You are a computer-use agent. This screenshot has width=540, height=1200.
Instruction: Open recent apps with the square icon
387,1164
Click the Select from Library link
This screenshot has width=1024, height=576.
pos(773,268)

======

> [PROBLEM DETAILS]: The expected output is an exact copy of all the records above.

> [ANSWER SECTION]:
You are a computer-use agent. This screenshot has width=540, height=1200.
Instruction: Open recent apps with the square icon
387,1164
Click the Select from Library link
This screenshot has width=1024, height=576.
pos(773,268)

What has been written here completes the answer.